Substitute "element" for "target" throughout the material below, and reproduce every line with nothing else changed.

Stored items
* * *

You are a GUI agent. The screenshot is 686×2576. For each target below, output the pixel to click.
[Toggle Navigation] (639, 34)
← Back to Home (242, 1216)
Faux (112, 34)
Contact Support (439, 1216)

* * *

Complete output:
You are a GUI agent. The screenshot is 686×2576. For each element below, output the pixel to click.
[Toggle Navigation] (639, 34)
← Back to Home (242, 1216)
Faux (112, 34)
Contact Support (439, 1216)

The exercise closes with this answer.